◆ SOURCE DATA ◆

▶

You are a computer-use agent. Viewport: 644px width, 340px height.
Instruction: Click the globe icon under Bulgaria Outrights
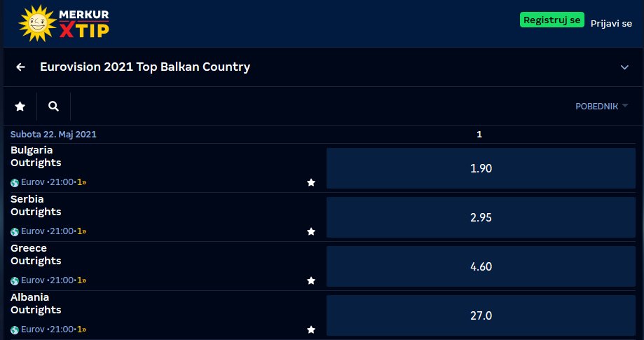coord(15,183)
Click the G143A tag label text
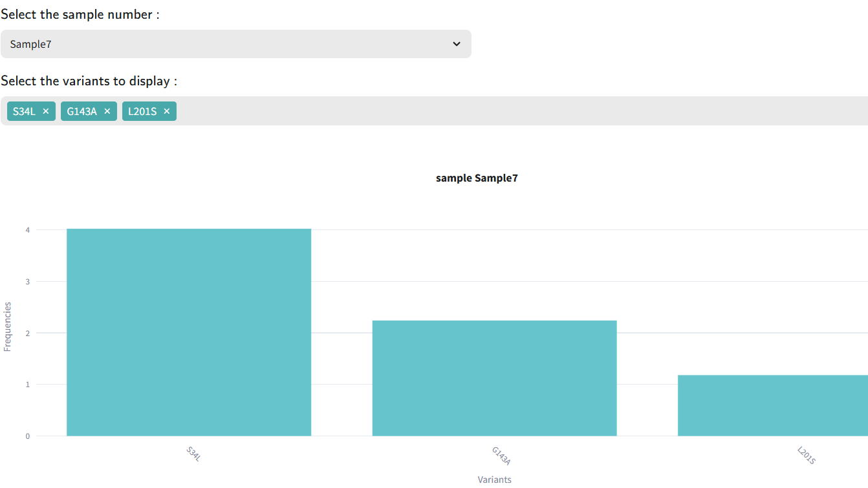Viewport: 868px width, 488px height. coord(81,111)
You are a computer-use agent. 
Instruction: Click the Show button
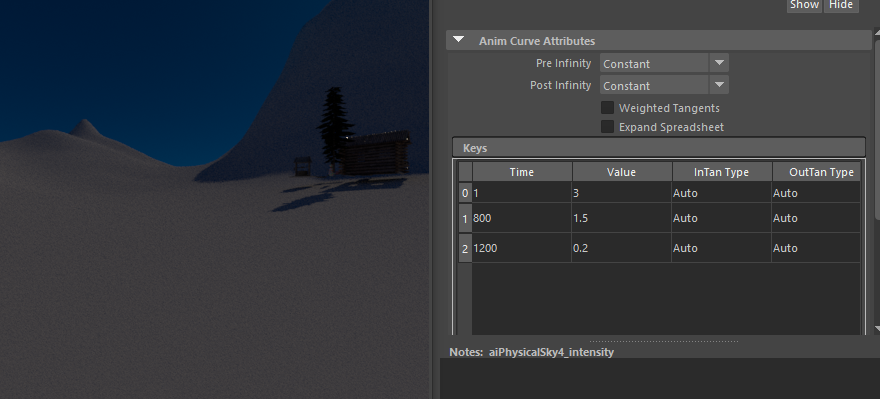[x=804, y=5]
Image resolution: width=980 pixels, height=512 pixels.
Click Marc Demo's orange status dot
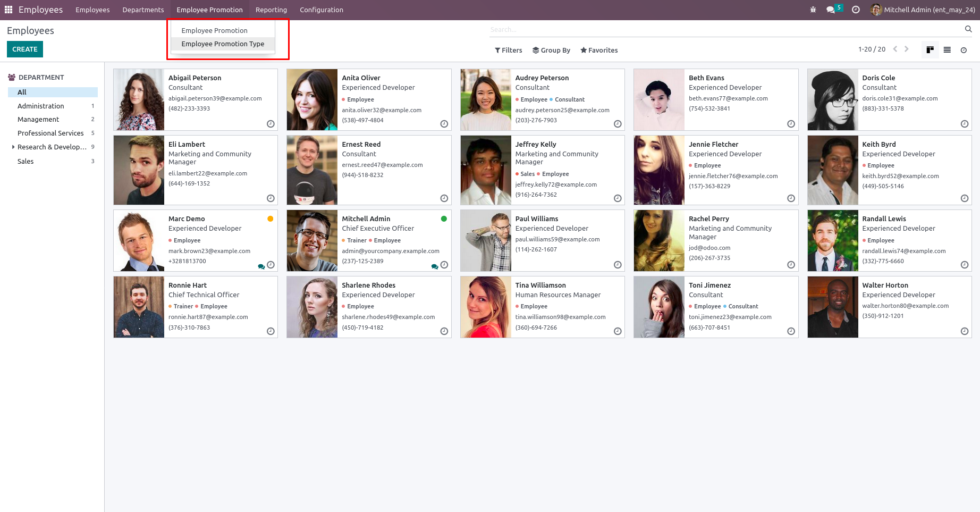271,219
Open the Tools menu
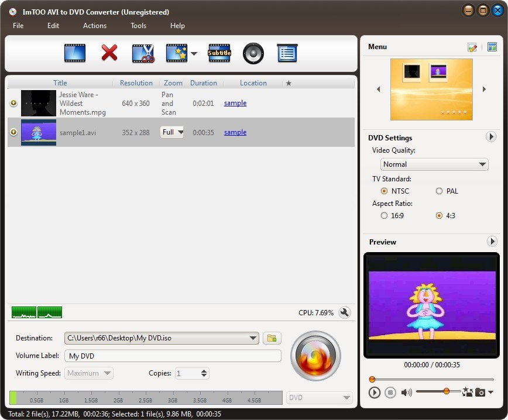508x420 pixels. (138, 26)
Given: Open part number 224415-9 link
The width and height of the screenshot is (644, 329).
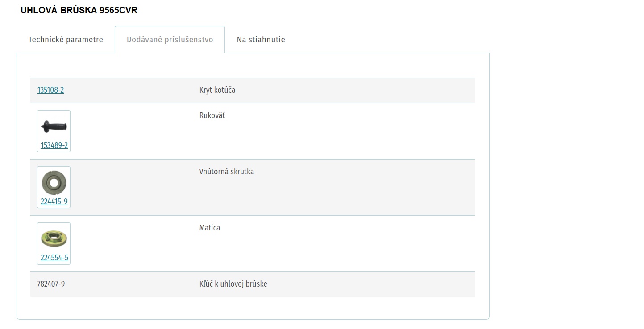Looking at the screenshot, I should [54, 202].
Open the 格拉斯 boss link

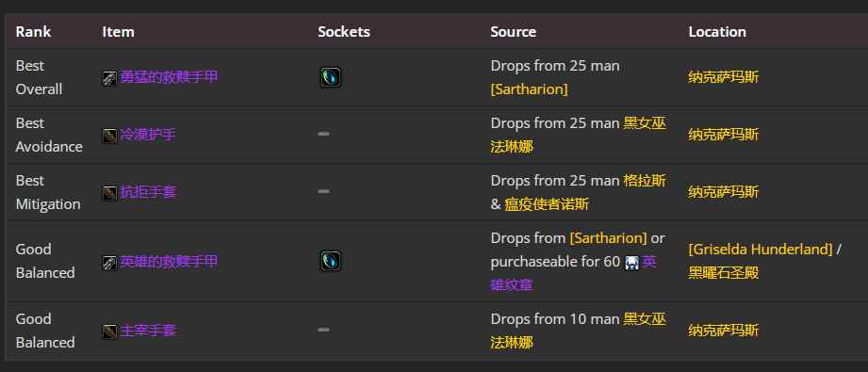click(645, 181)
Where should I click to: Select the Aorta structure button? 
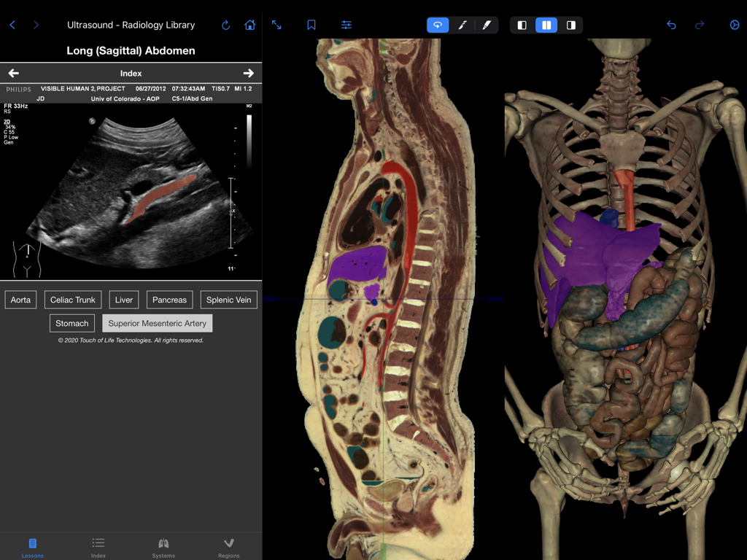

◀

◆ TO DO ◆
Go through the records above, find each line with the string "computer", and copy it.

◆ ANSWER SPACE ◆
You are a computer-use agent. Viewport: 644px width, 340px height.
You are a computer-use agent. 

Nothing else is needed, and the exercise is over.